======== Texte du document
L’ouverture des marchés mondiaux crée des opportunités d’affaires pour les moyennes et grandes entreprises québécoises et canadiennes. Dans ce contexte, l’expatriation de la main-d’œuvre constitue une bonne stratégie de gestion pour les organisations en croissance qui veulent se positionner sur l’échiquier mondial.

13 mai 2013
Catherine Privé, CRHA, et Sonia Fillion

Des raisons stratégiques militent en faveur de l’expatriation des ressources humaines. Plusieurs entreprises ont recours à l’expatriation parce que la main-d’œuvre spécialisée est insuffisante ou inexistante dans le pays concerné. De plus, il est souvent bénéfique pour l’entreprise, indépendamment des compétences de la main-d’œuvre locale, d’expatrier des employés qui connaissent ses façons de faire, ses produits et services ainsi que la culture qu’elle souhaite inscrire dans le milieu concerné.  

Pour les entreprises, approcher, intéresser et fidéliser des candidats qui souhaitent travailler à l’étranger représentent un investissement en temps et en argent important. Plusieurs expériences se soldent par un échec... Les personnes expatriées reviennent avant d’avoir complété leur mandat, souvent pour des raisons reliées à la difficulté d’intégration de leur famille plutôt qu’au travail lui-même. Malheureusement, les entreprises commettent souvent l’erreur de réduire le processus d’expatriation à une série de procédures administratives allant du départ de l’expatrié jusqu’à son arrivée dans le pays d’accueil. Elles lui fournissent par exemple un soutien pour l’obtention du visa de travail, pour trouver un logement, etc.

Pour réussir une expérience d’expatriation...
L’employeur doit concevoir une approche globale intégrant des interventions avant, pendant et après l’expatriation, en tenant compte de l’ensemble de la cellule familiale. L’expatriation doit être vue non comme une simple expérience de travail, mais comme une expérience de vie pour toute la famille.

La phase préparatoire comporte des ateliers de formation pour l’expatrié et sa famille, dont l’objectif est de faciliter leur intégration sur les plans professionnel et personnel dans le pays d’accueil. On y aborde, en plus des connaissances sur le pays, les concepts d’intégration et de diversité culturelle afin de mettre en lumière le possible choc des cultures qui attend la famille. Ces ateliers de formation visent également à développer la connaissance de soi et de sa propre culture afin de bien comprendre son impact sur ses croyances et ses comportements et favoriser ainsi l’ouverture et l’intégration à une autre culture.
================
======== Données fournies
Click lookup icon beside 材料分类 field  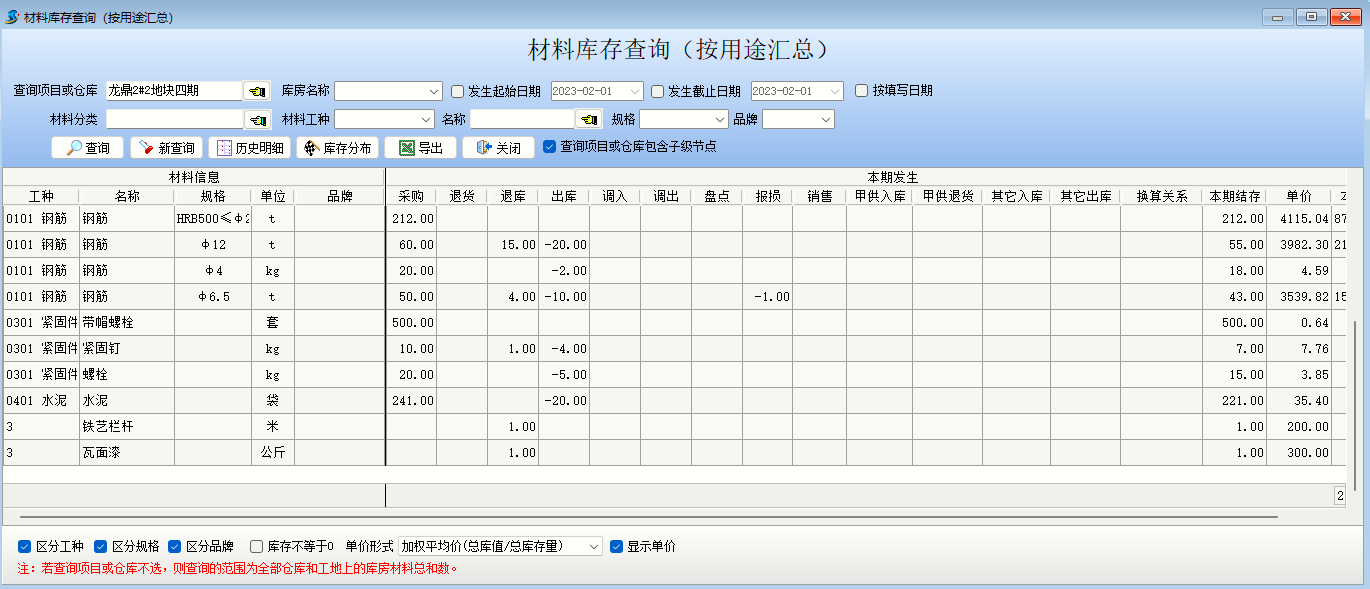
================
# Objectifs visés
a - Indiquez si chacun des énoncés suivants concorde avec l'article sur l'expatriation, en répondant par oui ou non et en citant textuellement les mots qui tranchent : (i) les expatriés qui reviennent avant la fin de leur mandat le font surtout à cause de difficultés liées au travail lui-même ; (ii) les ateliers de la phase préparatoire s'adressent à l'expatrié et à sa famille ; (iii) certaines entreprises expatrient du personnel parce que la main-d'œuvre spécialisée manque dans le pays concerné.
b - Recopiez fidèlement le passage de l'article sur l'expatriation compris entre « L’ouverture des marchés » et « le milieu concerné. », ces deux segments inclus.
c - Énumérez tous les moments de l'expatriation pour lesquels, selon l'article sur l'expatriation, l'employeur doit prévoir des interventions.

# Réponses par tâche
a -
(i) Non : « souvent pour des raisons reliées à la difficulté d’intégration de leur famille plutôt qu’au travail lui-même »
(ii) Oui : « des ateliers de formation pour l’expatrié et sa famille »
(iii) Oui : « la main-d’œuvre spécialisée est insuffisante ou inexistante dans le pays concerné »

b -
L’ouverture des marchés mondiaux crée des opportunités d’affaires pour les moyennes et grandes entreprises québécoises et canadiennes. Dans ce contexte, l’expatriation de la main-d’œuvre constitue une bonne stratégie de gestion pour les organisations en croissance qui veulent se positionner sur l’échiquier mondial.

13 mai 2013
Catherine Privé, CRHA, et Sonia Fillion

Des raisons stratégiques militent en faveur de l’expatriation des ressources humaines. Plusieurs entreprises ont recours à l’expatriation parce que la main-d’œuvre spécialisée est insuffisante ou inexistante dans le pays concerné. De plus, il est souvent bénéfique pour l’entreprise, indépendamment des compétences de la main-d’œuvre locale, d’expatrier des employés qui connaissent ses façons de faire, ses produits et services ainsi que la culture qu’elle souhaite inscrire dans le milieu concerné.

c -
- avant l'expatriation
- pendant l'expatriation
- après l'expatriation